WHAT THE EXERCISE ASKS
Please copy the passage on large tech companies partnering with AI startups, below, from "I left NVIDIA" up to and including "threaten proprietary models.", keeping every word and punctuation mark unchanged.

A look at how Internet-age companies are partnering with AI startups for (1) research, (2) distribution, and (3) hardware.
Why? Because large companies can’t innovate the way startups can.
Slow product cycles from layers of bureaucracy
Extreme reputation risk (when things inevitably go wrong)
Disruption to existing business models (e.g., Search)
Distribution to a small but important new audience (e.g., LLM builders)
Incentives to make risky bets (e.g., startup equity)
Research
While all these companies have research organizations (Google researchers wrote the Transformers paper), there’s an inherent risk to productionizing these models. They could output incorrect, biased, or otherwise damaging information. They might train on the wrong data or bring up privacy concerns (a death sentence for companies already under intense public scrutiny). The startups gain some proprietary distribution for their models, but most importantly, access to the hardware and cloud resources they need to train foundational models.
Distribution
Distribution is all you need (right?). These companies defined distribution, so why would they need partners? While the field is still nascent, it’s essential to get the technology into the hands of the right people. That means (1) developers, (2) startups building the next big thing (3) and data scientists and machine learning practitioners. Startups that are hyper-focused on creating a dense community of these personas can beat the hyper-scaled companies that have to do everything. The partners can then access the foundational models and state-of-the-art research (e.g., OpenAI Codex / GitHub Copilot) to build differentiated products.
Hardware
Right now, access to GPUs is scarce. Startups fight to request quota on the cloud providers (and others, building their own data centers). At the lowest level, many of these models are tightly coupled to the underlying hardware, and I believe we’ll only see more application-specific chips (read: transformer-optimized architectures). Cloud hyper-scalers have started building this ability over the last few years, and Google and Apple have done so via chips for mobile. Even Meta has built out this capability with its partnerships in VR headsets. For what it’s worth, Meta has also worked to abstract the underlying GPUs (re: commoditize) out of PyTorch.
I left NVIDIA out of this, as it seems like they aren’t restricting themselves to a single cloud provider and are even moving up the stack via open-source.
Hey Matt, great post as always. I would like to know your thoughts on model defensibility. Right now, it seems everyone is focused on creating InstructGPT like responses via finetuning open source models and I am curious whether you think it's a fad or something that can actually threaten proprietary models.

DATASET EXTRACT
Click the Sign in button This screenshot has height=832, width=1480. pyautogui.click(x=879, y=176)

==

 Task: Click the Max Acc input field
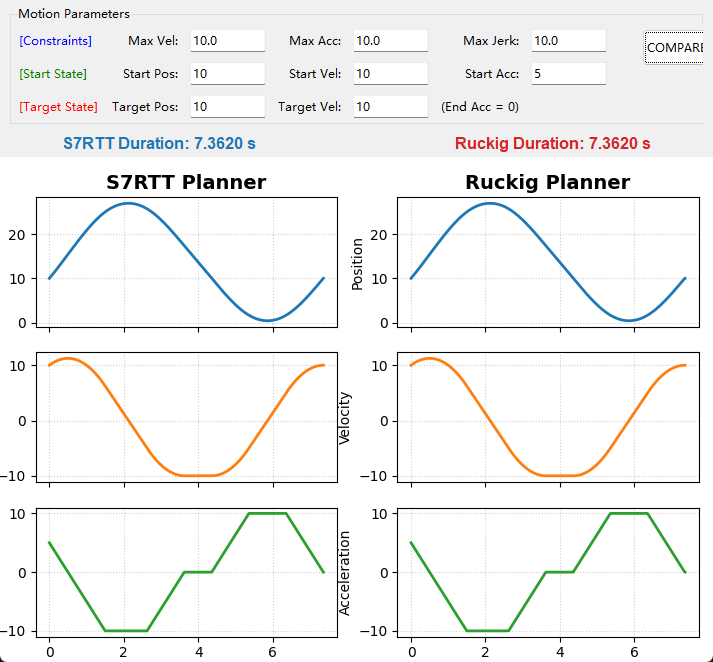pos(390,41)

EXERCISE ANSWER
I left NVIDIA out of this, as it seems like they aren’t restricting themselves to a single cloud provider and are even moving up the stack via open-source.
Hey Matt, great post as always. I would like to know your thoughts on model defensibility. Right now, it seems everyone is focused on creating InstructGPT like responses via finetuning open source models and I am curious whether you think it's a fad or something that can actually threaten proprietary models.